* [WHAT YOU WILL DO]: Output the lines of the material from the one containing "The image size is (1600, 900)." through the end of the material, both ends included, as a JSON list of strings with one string per line. Leave out blank lines and the pictures.

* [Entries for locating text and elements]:

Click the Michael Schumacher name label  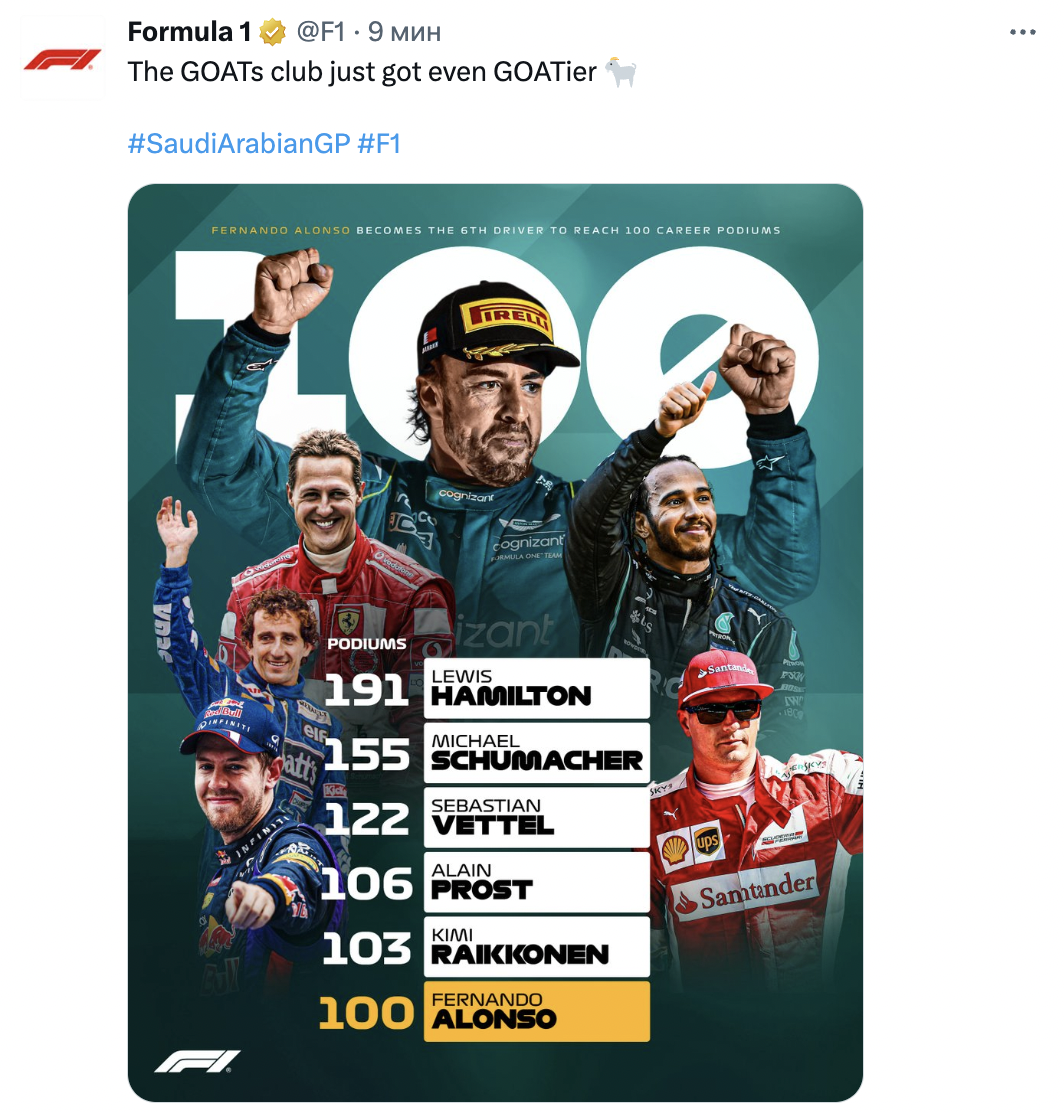(x=536, y=752)
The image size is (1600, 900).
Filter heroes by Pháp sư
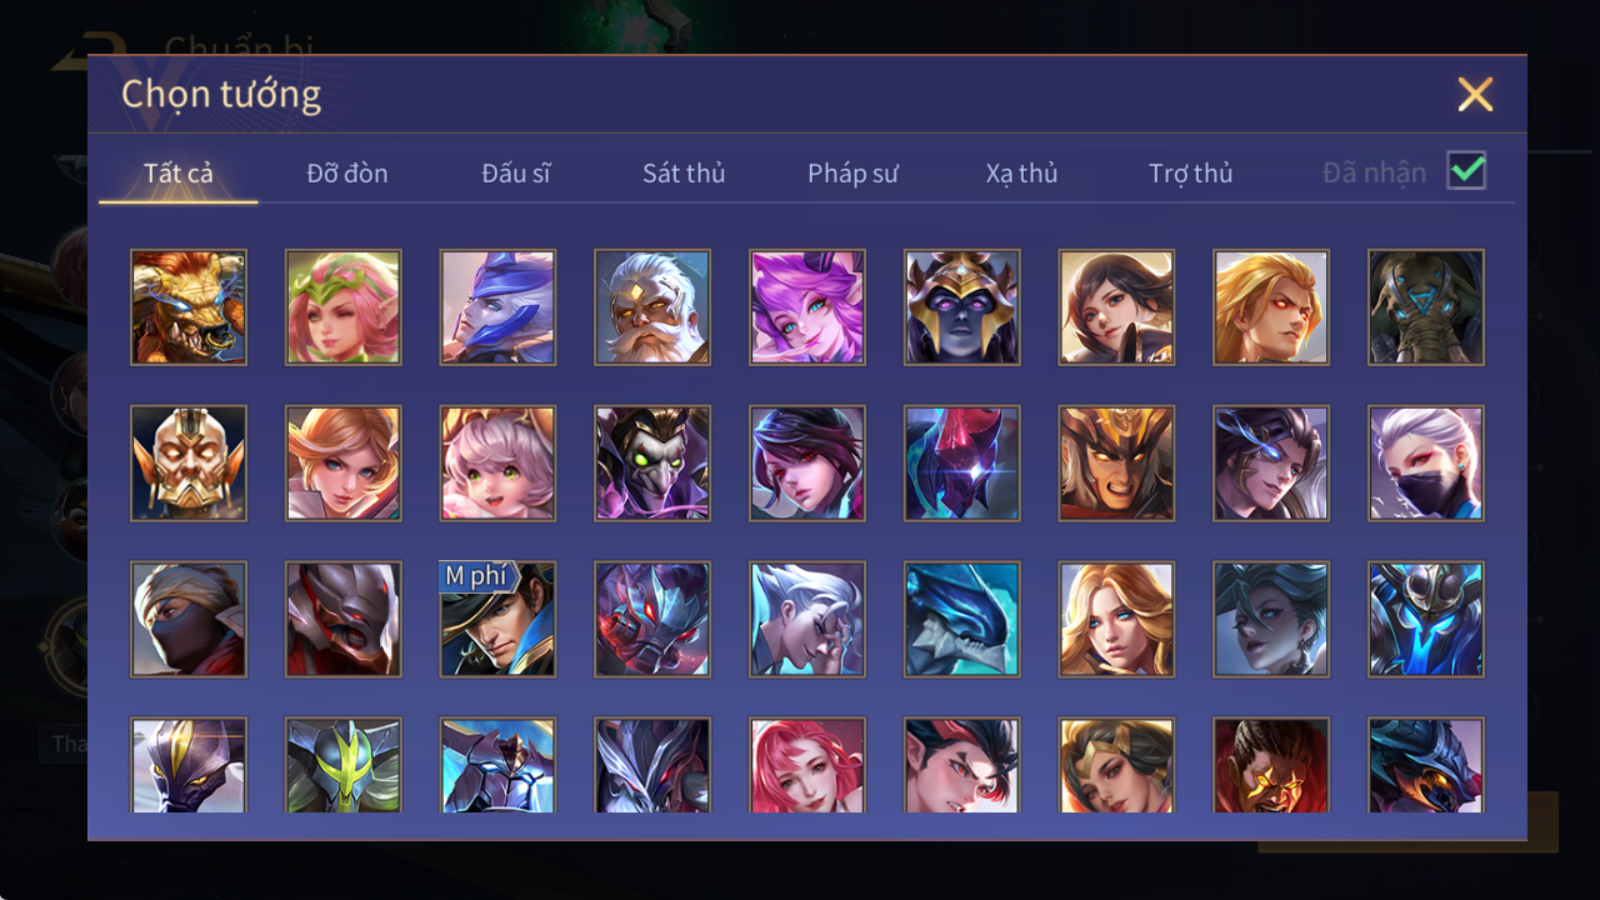pos(853,173)
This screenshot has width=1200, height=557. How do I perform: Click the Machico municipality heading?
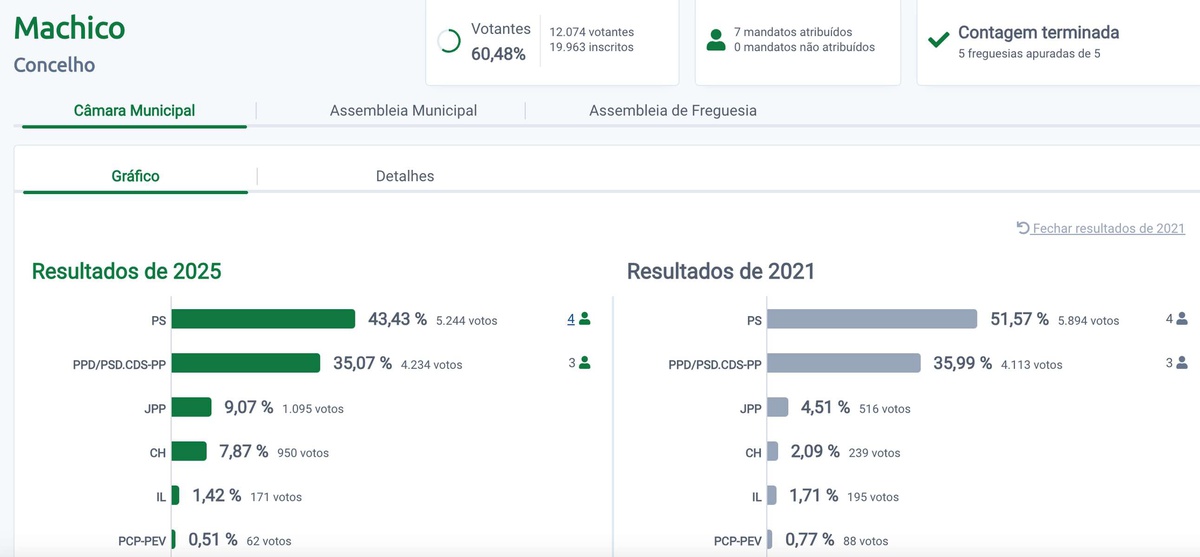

* [RESPONSE]:
[
  "The image size is (1600, 900).",
  "Filter heroes by Pháp sư",
  "pos(853,173)",
  "This screenshot has width=1200, height=557. How do I perform: Click the Machico municipality heading?"
]